Os partidos Rede e Cidadania protocolaram na última sexta-feira (16) um pedido de cassação do mandato do senador Chico Rodrigues (DEM-RR), ex-vice-líder do governo Bolsonaro no Congresso, detido pela Polícia Federal com R$ 30 mil escondidos dentro da cueca e entre suas nádegas.
Na representação junto ao Conselho de Ética do Senado, os dois partidos destacam que Chico Rodrigues pode ter cometido três crimes: peculato, lavagem de dinheiro e organização criminosa.

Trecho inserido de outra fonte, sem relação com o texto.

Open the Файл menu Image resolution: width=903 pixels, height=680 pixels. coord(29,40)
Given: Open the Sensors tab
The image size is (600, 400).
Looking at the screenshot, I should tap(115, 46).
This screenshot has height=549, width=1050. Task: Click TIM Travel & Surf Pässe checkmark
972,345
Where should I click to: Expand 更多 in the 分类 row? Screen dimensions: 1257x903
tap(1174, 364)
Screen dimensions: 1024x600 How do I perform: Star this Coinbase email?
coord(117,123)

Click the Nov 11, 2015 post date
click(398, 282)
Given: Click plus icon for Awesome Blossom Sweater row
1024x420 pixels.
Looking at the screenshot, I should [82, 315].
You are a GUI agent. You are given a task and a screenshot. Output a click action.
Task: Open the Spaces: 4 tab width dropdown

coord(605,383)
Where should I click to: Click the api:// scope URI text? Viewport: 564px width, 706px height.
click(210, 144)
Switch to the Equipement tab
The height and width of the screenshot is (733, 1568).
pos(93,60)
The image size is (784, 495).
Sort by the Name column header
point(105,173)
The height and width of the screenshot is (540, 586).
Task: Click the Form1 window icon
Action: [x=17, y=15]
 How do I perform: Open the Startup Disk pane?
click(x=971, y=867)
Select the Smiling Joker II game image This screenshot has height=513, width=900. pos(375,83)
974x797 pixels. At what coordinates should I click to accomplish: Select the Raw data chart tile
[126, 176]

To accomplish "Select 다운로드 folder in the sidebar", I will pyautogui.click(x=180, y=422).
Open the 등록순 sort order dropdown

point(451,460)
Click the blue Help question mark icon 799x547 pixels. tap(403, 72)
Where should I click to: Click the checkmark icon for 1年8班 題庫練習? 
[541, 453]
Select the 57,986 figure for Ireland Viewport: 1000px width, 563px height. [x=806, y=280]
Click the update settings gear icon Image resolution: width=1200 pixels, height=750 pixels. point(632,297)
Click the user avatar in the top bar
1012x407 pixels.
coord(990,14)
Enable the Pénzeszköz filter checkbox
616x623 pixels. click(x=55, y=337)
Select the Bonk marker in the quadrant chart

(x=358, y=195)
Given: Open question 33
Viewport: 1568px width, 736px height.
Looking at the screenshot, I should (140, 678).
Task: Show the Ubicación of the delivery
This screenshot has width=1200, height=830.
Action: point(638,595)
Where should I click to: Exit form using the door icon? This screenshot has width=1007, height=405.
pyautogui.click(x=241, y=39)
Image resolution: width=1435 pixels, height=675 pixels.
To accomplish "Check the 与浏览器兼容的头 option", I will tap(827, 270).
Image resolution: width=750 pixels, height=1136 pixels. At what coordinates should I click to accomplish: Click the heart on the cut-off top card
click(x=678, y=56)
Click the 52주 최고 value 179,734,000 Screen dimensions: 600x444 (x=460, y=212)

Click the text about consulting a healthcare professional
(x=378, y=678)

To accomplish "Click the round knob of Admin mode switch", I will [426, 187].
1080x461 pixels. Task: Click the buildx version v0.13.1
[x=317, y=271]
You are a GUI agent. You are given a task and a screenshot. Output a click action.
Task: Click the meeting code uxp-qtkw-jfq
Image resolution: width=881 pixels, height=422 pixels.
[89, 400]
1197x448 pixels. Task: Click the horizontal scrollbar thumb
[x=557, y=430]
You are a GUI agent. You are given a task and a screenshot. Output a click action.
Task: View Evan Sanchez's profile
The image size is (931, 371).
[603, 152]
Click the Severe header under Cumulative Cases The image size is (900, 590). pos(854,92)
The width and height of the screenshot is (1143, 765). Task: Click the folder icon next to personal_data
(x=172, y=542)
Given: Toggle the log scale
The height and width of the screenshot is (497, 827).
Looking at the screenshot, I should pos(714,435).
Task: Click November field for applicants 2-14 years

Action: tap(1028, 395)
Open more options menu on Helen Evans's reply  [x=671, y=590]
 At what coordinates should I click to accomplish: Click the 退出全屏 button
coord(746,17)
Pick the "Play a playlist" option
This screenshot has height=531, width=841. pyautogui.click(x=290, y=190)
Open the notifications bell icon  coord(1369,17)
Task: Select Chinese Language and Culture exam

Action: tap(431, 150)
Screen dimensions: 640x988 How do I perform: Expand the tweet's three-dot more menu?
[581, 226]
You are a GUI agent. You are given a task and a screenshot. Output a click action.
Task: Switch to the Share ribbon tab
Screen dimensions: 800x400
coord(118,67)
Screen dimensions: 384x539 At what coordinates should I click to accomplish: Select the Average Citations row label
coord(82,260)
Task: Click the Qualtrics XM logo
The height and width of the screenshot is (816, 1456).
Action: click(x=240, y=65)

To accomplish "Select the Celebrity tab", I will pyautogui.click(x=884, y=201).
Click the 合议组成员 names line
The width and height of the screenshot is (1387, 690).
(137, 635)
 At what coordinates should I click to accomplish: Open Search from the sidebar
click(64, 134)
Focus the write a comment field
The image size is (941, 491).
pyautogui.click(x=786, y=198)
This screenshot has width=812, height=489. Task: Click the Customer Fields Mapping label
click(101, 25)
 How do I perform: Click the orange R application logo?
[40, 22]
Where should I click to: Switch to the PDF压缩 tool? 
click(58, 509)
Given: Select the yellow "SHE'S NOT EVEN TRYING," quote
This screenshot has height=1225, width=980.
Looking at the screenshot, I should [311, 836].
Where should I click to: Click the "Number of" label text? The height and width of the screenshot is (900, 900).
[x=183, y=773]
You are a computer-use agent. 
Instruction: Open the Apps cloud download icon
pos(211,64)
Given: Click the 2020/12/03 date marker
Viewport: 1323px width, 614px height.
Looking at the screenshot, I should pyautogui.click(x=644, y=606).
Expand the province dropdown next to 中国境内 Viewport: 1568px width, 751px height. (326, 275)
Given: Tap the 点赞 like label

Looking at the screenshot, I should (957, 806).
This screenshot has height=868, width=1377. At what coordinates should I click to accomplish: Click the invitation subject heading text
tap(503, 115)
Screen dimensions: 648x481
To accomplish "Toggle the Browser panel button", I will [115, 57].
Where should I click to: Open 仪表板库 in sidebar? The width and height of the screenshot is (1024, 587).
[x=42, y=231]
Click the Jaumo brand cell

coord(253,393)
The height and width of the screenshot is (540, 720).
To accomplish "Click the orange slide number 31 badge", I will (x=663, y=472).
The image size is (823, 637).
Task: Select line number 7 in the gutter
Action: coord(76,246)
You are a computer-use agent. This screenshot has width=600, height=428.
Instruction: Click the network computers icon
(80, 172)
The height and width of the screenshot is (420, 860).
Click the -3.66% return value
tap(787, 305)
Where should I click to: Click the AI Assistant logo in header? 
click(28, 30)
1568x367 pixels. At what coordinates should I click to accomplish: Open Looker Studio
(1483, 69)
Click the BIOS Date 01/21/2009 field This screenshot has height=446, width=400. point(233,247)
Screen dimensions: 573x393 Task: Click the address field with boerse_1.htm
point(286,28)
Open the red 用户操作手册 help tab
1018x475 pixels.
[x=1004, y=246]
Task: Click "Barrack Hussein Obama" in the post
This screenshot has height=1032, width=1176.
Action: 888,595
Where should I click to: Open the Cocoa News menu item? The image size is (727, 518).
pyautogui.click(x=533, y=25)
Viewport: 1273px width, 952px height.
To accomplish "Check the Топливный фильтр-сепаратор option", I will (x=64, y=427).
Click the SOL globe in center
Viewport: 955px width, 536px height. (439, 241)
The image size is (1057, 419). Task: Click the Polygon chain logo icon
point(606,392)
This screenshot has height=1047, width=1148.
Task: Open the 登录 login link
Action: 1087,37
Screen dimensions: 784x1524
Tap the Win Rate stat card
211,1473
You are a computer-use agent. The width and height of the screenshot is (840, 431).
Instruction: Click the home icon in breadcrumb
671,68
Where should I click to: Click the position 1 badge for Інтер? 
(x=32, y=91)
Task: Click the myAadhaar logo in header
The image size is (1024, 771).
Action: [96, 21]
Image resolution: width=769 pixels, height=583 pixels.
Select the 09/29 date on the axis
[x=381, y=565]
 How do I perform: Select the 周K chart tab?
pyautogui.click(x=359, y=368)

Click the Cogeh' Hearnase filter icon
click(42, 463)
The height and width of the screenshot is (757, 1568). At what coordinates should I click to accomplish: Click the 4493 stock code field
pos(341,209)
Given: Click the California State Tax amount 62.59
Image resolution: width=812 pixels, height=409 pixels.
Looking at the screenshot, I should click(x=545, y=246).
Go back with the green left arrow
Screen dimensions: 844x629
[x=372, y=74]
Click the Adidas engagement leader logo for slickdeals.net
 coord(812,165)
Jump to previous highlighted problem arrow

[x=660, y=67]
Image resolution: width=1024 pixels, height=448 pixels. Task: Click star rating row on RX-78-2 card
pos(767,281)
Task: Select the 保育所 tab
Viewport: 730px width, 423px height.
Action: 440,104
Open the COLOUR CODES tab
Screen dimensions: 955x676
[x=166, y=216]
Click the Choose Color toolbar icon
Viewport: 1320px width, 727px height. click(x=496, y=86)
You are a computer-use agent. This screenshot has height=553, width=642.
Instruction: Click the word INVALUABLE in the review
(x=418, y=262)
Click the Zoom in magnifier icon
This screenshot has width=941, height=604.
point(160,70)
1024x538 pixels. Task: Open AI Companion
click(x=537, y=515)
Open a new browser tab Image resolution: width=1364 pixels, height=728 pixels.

As legendas consideram que o senador abusou de suas prerrogativas parlamentares ao supostamente captar para si próprio recursos públicos de emendas. Chico Rodrigues foi alvo de operação da PF na última quarta-feira por suspeita de participação em suposto esquema de desvio de verbas para o combate ao coronavírus.
“É aqui claro que o parlamentar que ‘abusa de suas prerrogativas’ está na mesma página daquele agente público que abusa do poder que lhe é conferido. No caso, o abuso de poder é evidente, na medida em que há a alegação de malversação de verbas públicas que só tangenciam o parlamentar pelo fato de ser Senador”, diz trecho da representação, publicado pelo jornal Extra.
O dinheiro na cueca, para as siglas, representa um “ato vexaminoso” e que desprestigia o Senado: “Não há razão alguma que seja capaz de justificar a ocultação de somas de dinheiro que, em tese, deveriam ser empregadas para atender o interesse público”.
De acordo com o portal G1, senadores estão se articulando para barrar a decisão de Luis Roberto Barroso, ministro do STF (Supremo Tribunal Federal), de afastar Chico Rodrigues do cargo.
Colegas do congressista não gostaram da decisão do magistrado e acham que o mérito deveria ser analisado pelo Conselho de Ética do Senado. Além disso, alguns senadores classificaram a decisão de Barroso como sobreposição de poderes.
Outro argumento dado pelos parlamentares, que se organizam por um grupo de WhatsApp, é que um mandato população não pode “depender do humor” de um ministro.
Por outro lado, senadores admitem que o afastamento de Chico Rodrigues não seria imediato e dependeria do andamento do processo na Justiça.